A liderança em Customer Experience vive uma transformação profunda. Conhecer o cliente continua essencial, mas já não é suficiente. Executivos da área precisam conectar experiência aos resultados financeiros, utilizar dados de forma estratégica e preparar suas equipes para trabalhar ao lado da inteligência artificial. O desafio agora é gerar valor para clientes e para o negócio simultaneamente

A experiência do cliente nunca esteve tão presente nas estratégias das empresas. Ao mesmo tempo, nunca foi tão cobrada.

Durante muitos anos, bastava demonstrar bons índices de satisfação, apresentar um NPS elevado ou comprovar que o atendimento resolvia os problemas dos consumidores. Hoje, esse cenário mudou. Os conselhos de administração e a alta liderança querem respostas diferentes: quanto a experiência do cliente contribuiu para aumentar receitas, reduzir custos, diminuir cancelamentos ou ampliar a fidelização?
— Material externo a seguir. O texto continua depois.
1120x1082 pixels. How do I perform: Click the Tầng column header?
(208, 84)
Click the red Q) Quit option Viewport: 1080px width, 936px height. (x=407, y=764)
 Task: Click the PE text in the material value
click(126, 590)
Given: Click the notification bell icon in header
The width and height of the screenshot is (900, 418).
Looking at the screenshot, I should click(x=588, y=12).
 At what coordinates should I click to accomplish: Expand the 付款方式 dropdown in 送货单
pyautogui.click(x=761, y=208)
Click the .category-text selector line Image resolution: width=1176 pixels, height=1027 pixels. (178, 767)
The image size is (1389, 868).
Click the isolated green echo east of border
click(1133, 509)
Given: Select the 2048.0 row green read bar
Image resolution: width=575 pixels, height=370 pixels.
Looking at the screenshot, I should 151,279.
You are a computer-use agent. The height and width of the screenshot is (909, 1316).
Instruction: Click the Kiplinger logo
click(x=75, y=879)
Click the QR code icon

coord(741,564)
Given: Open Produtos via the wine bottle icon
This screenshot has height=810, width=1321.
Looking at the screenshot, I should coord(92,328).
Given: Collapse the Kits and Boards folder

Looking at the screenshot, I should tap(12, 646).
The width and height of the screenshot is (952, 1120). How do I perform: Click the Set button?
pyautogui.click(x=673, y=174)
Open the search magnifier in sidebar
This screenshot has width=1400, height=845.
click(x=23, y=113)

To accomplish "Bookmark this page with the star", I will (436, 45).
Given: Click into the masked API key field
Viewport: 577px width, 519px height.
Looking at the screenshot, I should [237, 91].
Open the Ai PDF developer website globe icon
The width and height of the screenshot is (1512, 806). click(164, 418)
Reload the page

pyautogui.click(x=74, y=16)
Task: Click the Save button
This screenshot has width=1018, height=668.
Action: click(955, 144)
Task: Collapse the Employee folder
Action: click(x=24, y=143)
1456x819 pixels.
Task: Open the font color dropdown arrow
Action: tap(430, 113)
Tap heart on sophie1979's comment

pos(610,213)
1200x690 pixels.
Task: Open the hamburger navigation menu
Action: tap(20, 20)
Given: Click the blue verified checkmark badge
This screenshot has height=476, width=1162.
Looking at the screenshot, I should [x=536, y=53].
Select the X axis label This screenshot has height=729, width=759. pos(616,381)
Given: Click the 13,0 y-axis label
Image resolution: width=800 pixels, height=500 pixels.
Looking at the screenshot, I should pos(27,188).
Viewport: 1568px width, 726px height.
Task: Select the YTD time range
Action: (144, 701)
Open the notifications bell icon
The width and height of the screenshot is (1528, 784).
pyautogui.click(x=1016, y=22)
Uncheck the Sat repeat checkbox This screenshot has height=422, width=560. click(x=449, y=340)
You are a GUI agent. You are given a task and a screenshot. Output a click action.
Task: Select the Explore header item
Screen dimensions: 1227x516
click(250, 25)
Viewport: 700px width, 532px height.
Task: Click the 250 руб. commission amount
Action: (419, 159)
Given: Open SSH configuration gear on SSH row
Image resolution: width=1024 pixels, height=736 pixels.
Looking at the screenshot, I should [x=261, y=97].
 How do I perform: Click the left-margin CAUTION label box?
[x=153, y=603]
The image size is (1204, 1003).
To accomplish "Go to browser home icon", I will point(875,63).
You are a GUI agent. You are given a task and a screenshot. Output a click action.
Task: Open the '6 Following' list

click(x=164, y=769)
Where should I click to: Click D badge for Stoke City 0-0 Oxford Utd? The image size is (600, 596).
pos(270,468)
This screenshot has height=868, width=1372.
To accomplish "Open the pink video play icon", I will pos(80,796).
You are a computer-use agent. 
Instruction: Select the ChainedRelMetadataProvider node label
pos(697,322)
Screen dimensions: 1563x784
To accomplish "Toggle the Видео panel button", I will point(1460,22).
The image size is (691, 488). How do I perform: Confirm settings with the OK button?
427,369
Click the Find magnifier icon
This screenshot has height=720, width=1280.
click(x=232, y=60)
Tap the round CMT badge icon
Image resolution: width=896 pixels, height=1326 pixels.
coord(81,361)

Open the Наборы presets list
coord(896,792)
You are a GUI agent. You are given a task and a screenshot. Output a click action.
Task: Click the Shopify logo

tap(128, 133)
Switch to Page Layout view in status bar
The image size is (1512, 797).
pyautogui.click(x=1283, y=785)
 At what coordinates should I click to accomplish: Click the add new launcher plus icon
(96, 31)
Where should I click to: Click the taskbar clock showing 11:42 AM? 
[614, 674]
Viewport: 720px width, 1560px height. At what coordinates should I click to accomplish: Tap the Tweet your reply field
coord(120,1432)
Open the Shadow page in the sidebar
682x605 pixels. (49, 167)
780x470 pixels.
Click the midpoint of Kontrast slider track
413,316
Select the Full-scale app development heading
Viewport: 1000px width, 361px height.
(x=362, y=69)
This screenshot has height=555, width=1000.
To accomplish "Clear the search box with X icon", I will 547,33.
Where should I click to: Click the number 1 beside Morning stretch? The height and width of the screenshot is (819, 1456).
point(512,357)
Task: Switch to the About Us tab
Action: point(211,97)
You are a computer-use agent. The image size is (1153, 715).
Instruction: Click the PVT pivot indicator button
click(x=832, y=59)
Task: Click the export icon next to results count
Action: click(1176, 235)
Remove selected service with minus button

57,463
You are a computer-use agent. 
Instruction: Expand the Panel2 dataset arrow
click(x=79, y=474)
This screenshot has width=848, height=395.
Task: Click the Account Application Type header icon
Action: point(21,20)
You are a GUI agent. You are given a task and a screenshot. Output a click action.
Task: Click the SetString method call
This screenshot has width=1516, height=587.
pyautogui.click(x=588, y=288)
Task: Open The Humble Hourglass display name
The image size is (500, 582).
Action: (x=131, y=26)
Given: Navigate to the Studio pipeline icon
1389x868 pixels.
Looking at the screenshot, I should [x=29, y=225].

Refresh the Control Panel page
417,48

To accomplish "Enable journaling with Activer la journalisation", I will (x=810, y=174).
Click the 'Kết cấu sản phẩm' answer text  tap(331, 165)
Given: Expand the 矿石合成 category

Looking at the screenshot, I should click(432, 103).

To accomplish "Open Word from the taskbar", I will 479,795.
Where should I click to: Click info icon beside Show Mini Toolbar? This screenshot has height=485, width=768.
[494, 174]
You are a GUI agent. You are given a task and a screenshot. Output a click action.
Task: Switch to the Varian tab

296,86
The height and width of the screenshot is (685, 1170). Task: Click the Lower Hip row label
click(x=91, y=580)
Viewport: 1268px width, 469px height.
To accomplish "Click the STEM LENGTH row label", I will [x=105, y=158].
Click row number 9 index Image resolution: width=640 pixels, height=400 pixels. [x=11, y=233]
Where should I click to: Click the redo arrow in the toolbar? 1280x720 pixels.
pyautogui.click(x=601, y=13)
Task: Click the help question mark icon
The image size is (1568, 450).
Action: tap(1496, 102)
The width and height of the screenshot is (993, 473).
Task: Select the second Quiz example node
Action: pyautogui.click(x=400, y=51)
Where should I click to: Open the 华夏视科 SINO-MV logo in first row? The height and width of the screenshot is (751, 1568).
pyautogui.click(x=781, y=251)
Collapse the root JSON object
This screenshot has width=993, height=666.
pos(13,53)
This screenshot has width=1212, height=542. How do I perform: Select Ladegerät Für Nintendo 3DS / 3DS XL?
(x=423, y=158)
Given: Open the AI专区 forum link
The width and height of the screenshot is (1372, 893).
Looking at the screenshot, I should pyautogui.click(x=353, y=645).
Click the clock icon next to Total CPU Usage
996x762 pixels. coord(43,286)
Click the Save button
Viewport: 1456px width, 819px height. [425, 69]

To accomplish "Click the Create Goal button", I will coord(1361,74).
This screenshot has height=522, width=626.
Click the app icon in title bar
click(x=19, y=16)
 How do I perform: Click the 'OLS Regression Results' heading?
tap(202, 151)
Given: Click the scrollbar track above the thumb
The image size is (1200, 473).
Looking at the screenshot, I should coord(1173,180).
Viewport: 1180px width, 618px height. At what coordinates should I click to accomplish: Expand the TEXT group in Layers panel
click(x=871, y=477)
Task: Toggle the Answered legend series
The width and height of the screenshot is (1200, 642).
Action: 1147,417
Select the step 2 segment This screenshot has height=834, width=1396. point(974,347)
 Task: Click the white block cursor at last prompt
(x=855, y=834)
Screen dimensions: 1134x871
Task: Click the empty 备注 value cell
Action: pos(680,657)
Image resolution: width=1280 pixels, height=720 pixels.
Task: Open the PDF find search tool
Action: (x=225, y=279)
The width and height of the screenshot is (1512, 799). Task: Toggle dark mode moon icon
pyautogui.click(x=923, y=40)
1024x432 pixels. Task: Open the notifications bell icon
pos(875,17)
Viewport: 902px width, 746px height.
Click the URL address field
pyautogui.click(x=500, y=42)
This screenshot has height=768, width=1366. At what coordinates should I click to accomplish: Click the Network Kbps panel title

Essa mudança redefine completamente o perfil dos profissionais responsáveis pela área.

Segundo Rodrigo Tavares, especialista em Customer Experience, mentor de executivos e autor do livro Líder de CX que Impacta o Negócio, a transformação começou quando as empresas passaram a compreender que experiência do cliente deixou de ser uma iniciativa de relacionamento para se tornar uma estratégia de negócios.

“À medida que as lideranças entenderam que CX é uma estratégia de negócio, o canhão virou para o líder de experiência do cliente: ‘Mostre o resultado do que estamos fazendo’. Não basta dizer que o cliente está feliz. A empresa quer saber quanto isso gera de resultado.”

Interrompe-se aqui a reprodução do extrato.